Avere poco lavoro e lavorare male, vedere i modelli prodotti in Italia non soddisfare il mercato, una progettazione peugeotizzata, penso che i lavoratori vorrebbero risposte su questi argomenti di politica industriale dal Sindacato, dal maggiore Sindacato: la Cgil e dal Pd. Invece gli si chiede di scegliere su una battaglia del passato come glielo hanno chiesto per anni sulla scala mobile, poi sull’articolo 18 e ora (ora!?) dieci anni dopo sul jobs act. D’altra parte, che il problema sia coagulare Pd e Cgil con qualche cespuglio a sinistra e ridimensionare i Cinquestelle era già confermato nel settembre 2024 dalle dichiarazioni del segretario generale della Fiom: “il problema non è il Pd in quanto tale, il problema nostro (della Fiom) era il Pd che con Renzi faceva il jobs act o che diceva tramite un suo esponente che tra gli operai e Marchionne sceglieva di stare dall’altro lato.”
Ora è un bel problema per la Cgil e il Pd perché i lavoratori Stellantis con il progetto di Marchionne sapevano dove si andava, sapevano come si lavorava ma la Fiom pur di contrastarlo applaudì l’arrivo di Tavares proponendo di “tirare un riga”, partire da un foglio bianco e sappiamo come è finita.
Filosa, il nuovo Ceo, è un Marchionne boys, si ispira a lui, vuole riportare la sua filosofia di azione e reattività negli stabilimenti, quel modello WCM dove era tutto proceduralizzato, ogni operazione definita e costruita anche insieme agli operai e dove c’erano problemi subentrava il famoso “semaforo”. Verde se l’operazione lungo la linea era approvata, giallo con modifiche possibili, rosso bocciata. I lavoratori partecipavano migliorando la loro condizione di lavoro.

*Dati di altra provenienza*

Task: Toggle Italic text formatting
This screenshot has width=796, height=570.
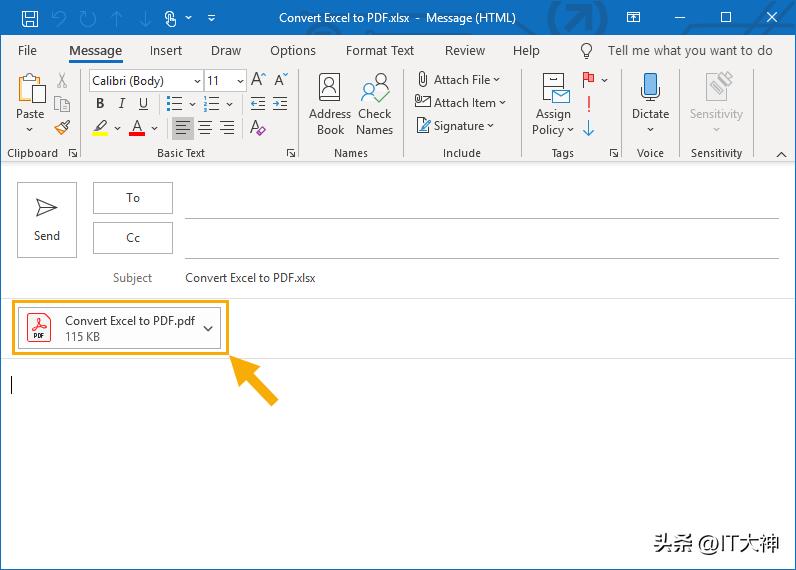Action: pyautogui.click(x=122, y=103)
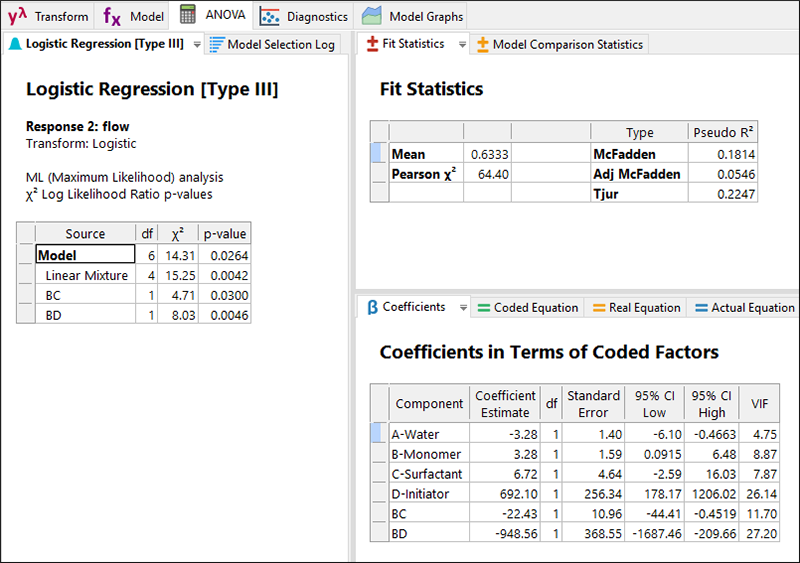Select the Mean row selector in Fit Statistics
The height and width of the screenshot is (563, 800).
pos(377,154)
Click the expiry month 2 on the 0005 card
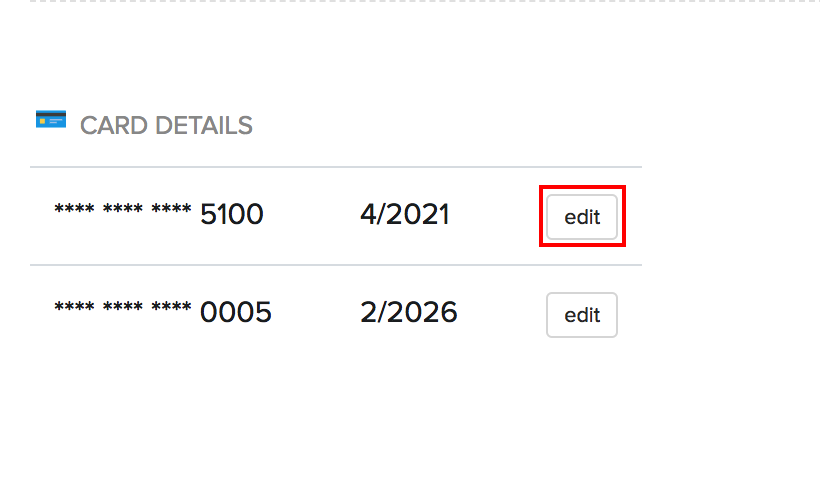820x480 pixels. pos(367,313)
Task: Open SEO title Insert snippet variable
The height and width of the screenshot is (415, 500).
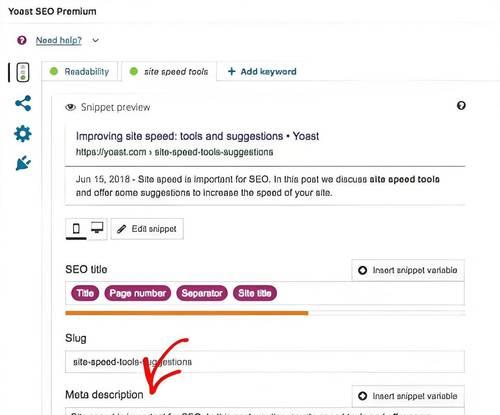Action: click(408, 270)
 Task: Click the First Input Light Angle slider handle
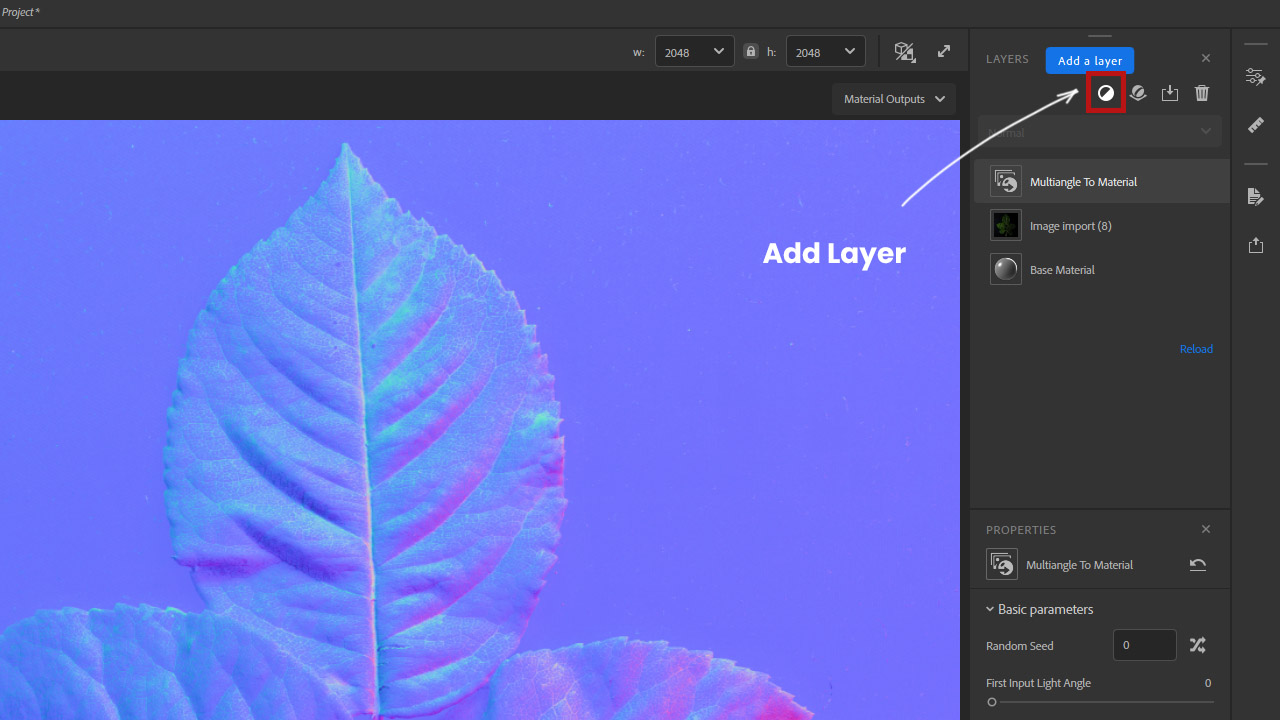coord(992,702)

La sinistra-sinistra cosa gli propone? Un referendum su temi di natura sindacale che la Cgil dovrebbe risolvere con la contrattazione e invece si fa movimento. Chi lavora in una linea di montaggio, 8 ore in fabbrica con i turni, se vuoi rappresentarlo e che ti sostenga devi affrontare i suoi problemi e non proporgli i tuoi obiettivi politici come se fossero i suoi problemi da risolvere.
Ecco perché questi referendum sui temi del lavoro non rappresentano le istanze e i bisogni del mondo del lavoro, rappresentano una rappresentazione, una narrazione del mondo del lavoro. Non è nemmeno il passato, resta l’effimero della sinistra-sinistra. Il futuro è altrove ed è rappresentato da altri soggetti sociali.